1. Using Stream Mode in Python

1.1 Stream Mode with the OpenAI Library

It is recommended to use the OpenAI library for stream mode in most scenarios.

from openai import OpenAI

client = OpenAI(
    base_url='https://api.siliconflow.cn/v1',
    api_key='your-api-key'
)

# 发送带有流式输出的请求
response = client.chat.completions.create(
    model="deepseek-ai/DeepSeek-V2.5",
    messages=[
        {"role": "user", "content": "SiliconCloud公测上线,每用户送3亿token 解锁开源大模型创新能力。对于整个大模型应用领域带来哪些改变?"}
    ],
    stream=True  # 启用流式输出
)

# 逐步接收并处理响应
for chunk in response:
    chunk_message = chunk.choices[0].delta.content
    print(chunk_message, end='', flush=True)

1.2 Stream Mode with the Requests Library

If you are using the requests library for non-OpenAI scenarios, such as using the SiliconCloud API, you need to ensure that both the payload and the request parameters are set to stream mode.

import requests
   
url = "https://api.siliconflow.cn/v1/chat/completions"
   
payload = {
        "model": "deepseek-ai/DeepSeek-V2.5", # 替换成你的模型
        "messages": [
            {
                "role": "user",
                "content": "SiliconCloud公测上线,每用户送3亿token 解锁开源大模型创新能力。

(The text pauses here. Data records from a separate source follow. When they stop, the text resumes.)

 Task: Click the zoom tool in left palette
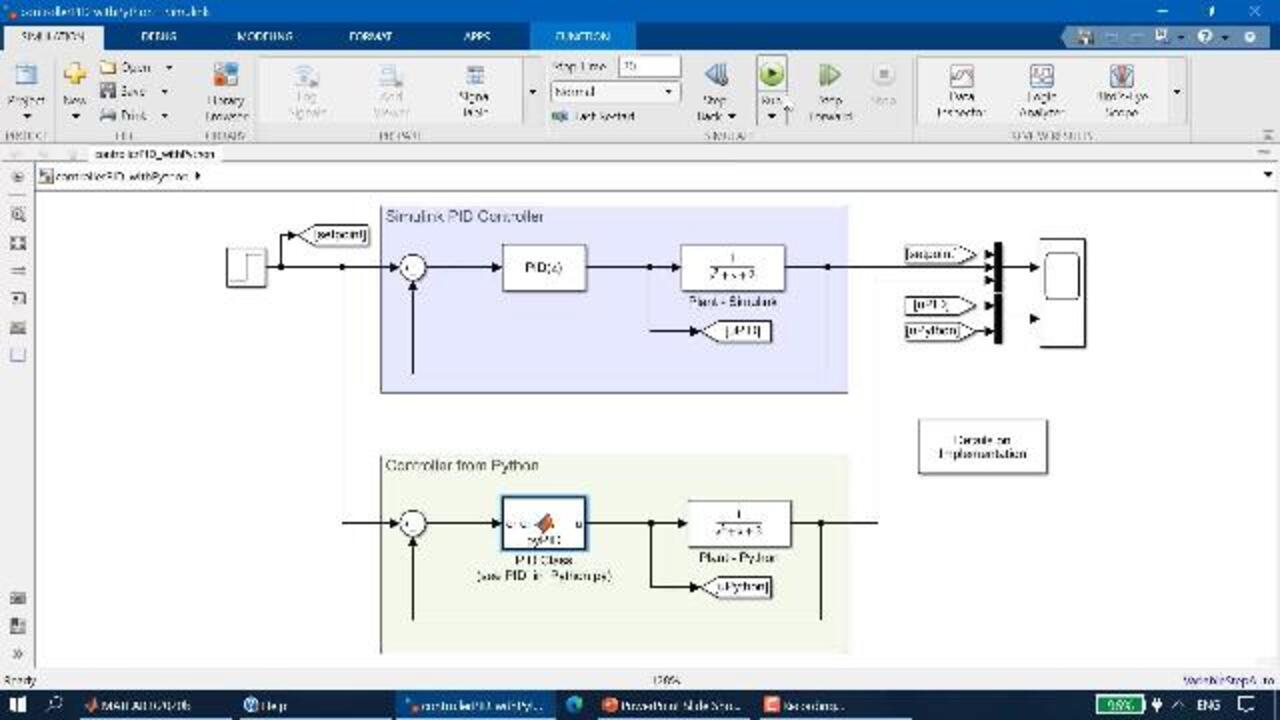pos(17,214)
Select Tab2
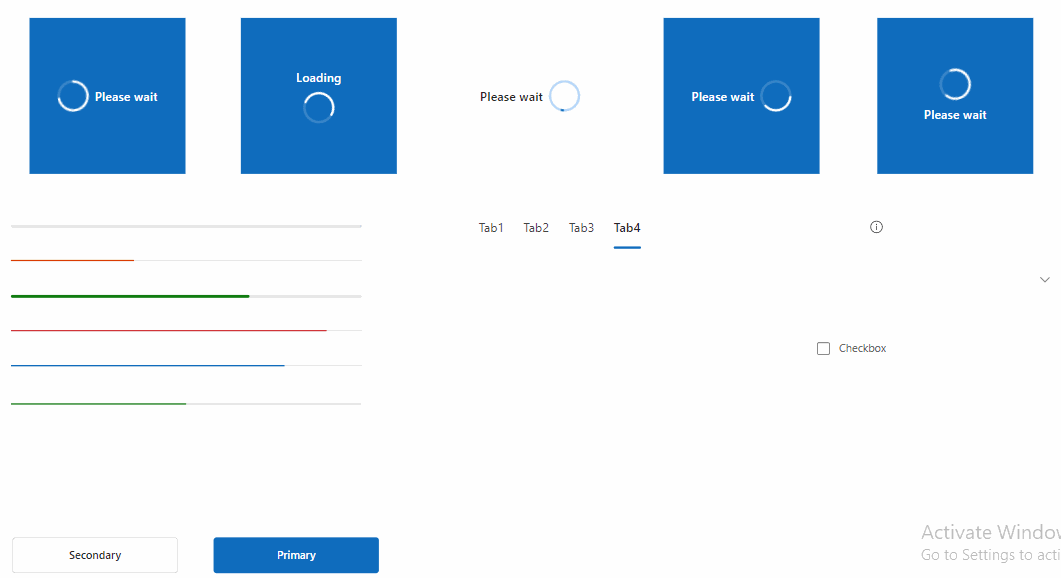This screenshot has width=1061, height=578. pos(536,227)
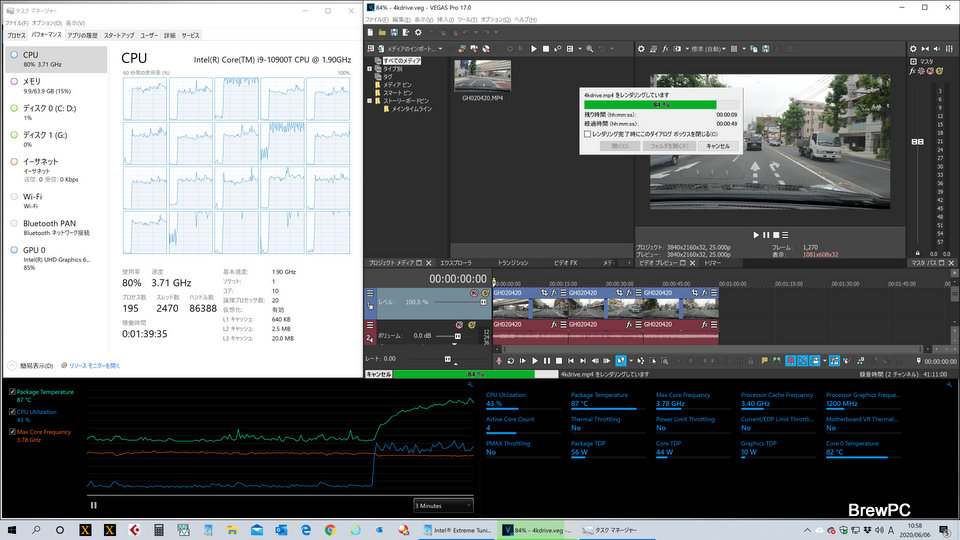Open the calculator from the Windows taskbar

[x=157, y=529]
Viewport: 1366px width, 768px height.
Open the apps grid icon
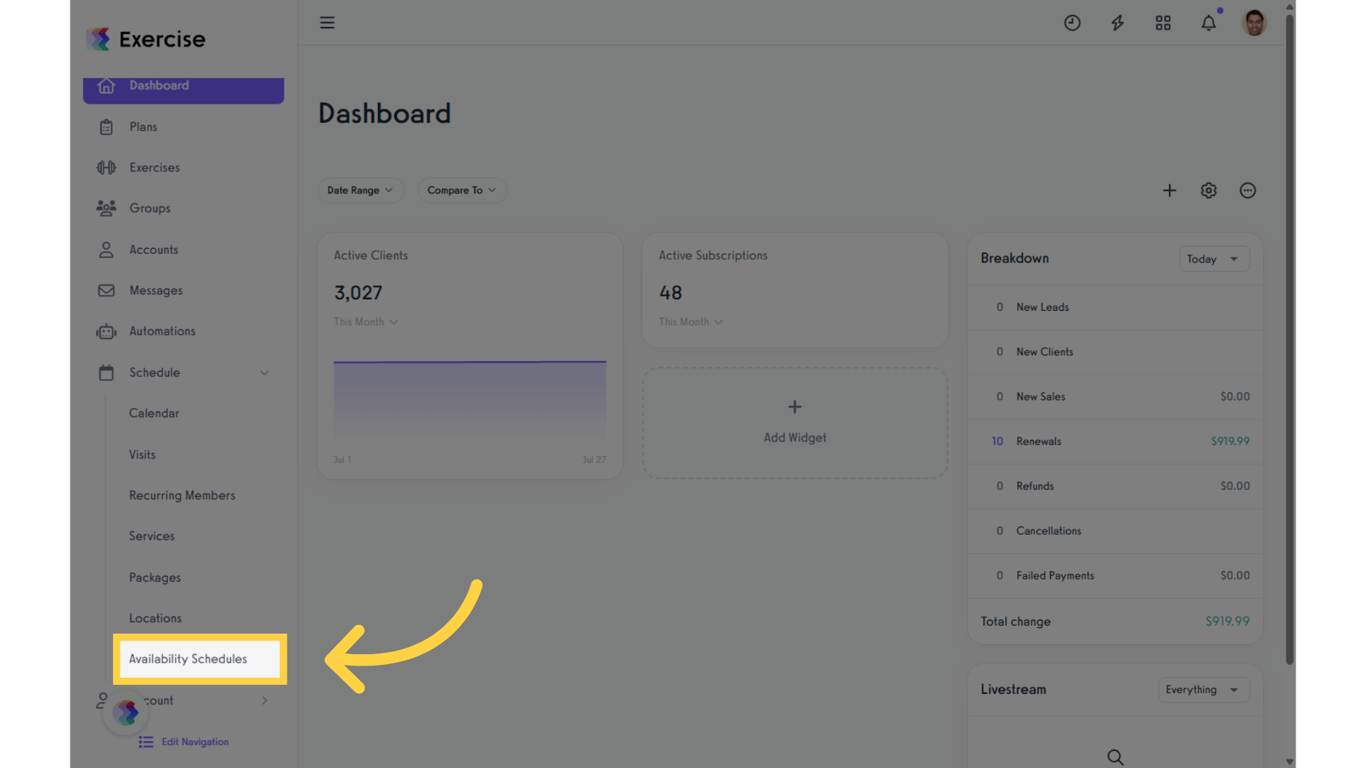1162,22
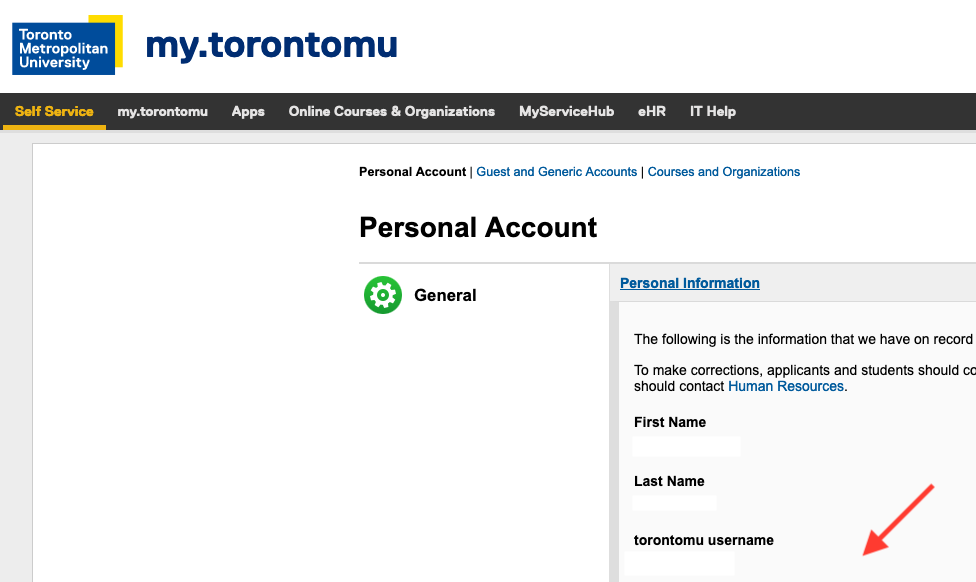976x582 pixels.
Task: Select the Personal Account breadcrumb
Action: [x=412, y=172]
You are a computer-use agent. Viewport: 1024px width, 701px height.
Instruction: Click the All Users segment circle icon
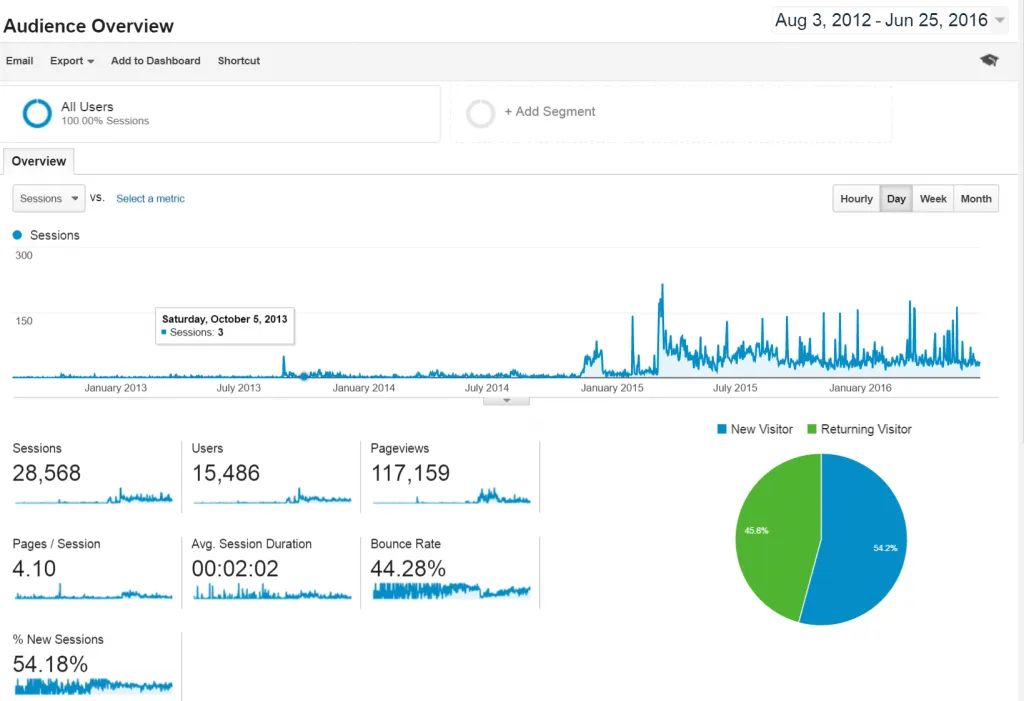click(x=36, y=113)
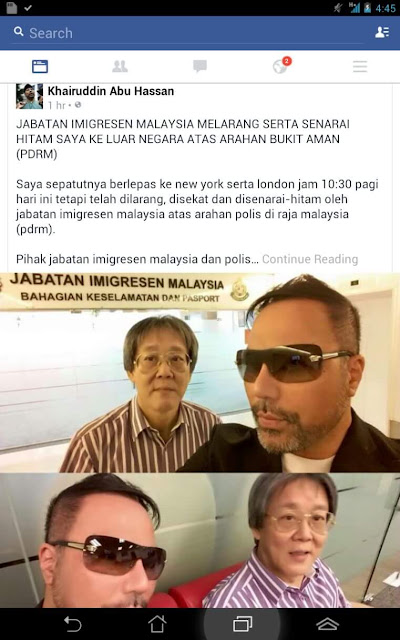Open Khairuddin Abu Hassan profile name link
The width and height of the screenshot is (400, 640).
point(111,91)
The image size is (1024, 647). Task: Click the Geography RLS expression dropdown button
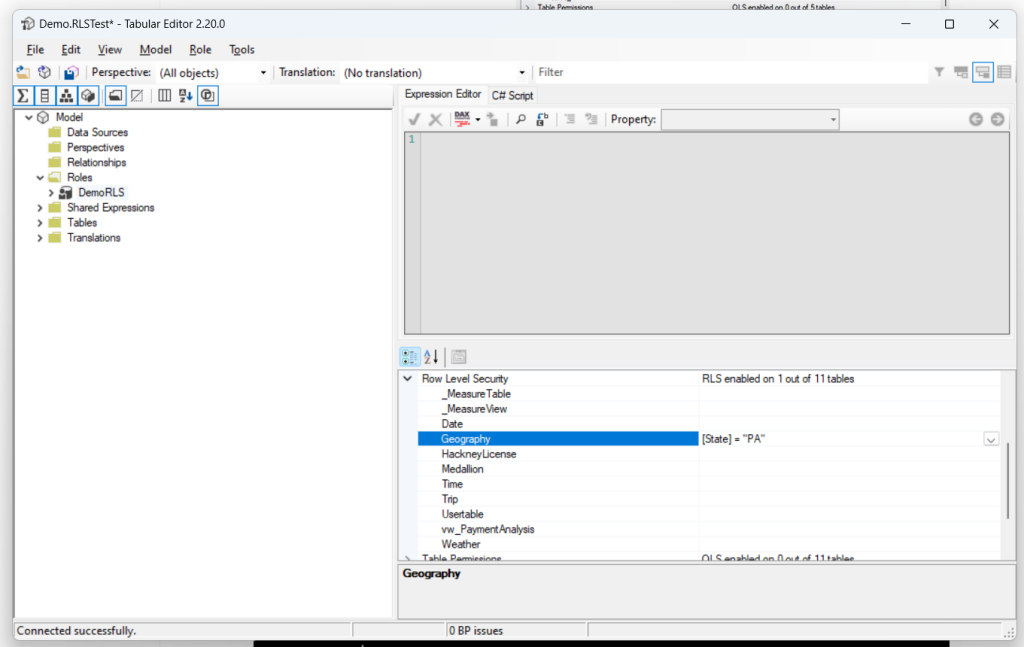point(990,438)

对于整个大模型应用领域带来哪些改变?"
            }
        ],
        "stream": True # 此处需要设置为stream模式
}

headers = {
        "accept": "application/json",
        "content-type": "application/json",
        "authorization": "Bearer your-api-key"
    }
   
response = requests.post(url, json=payload, headers=headers, stream=True) # 此处request需要指定stream模式

# 打印流式返回信息
if response.status_code == 200: 
    for chunk in response.iter_content(chunk_size=8192): 
        if chunk:
            decoded_chunk = chunk.decode('utf-8')
            print(decoded_chunk, end='')
else:
    print('Request failed with status code:', response.status_code)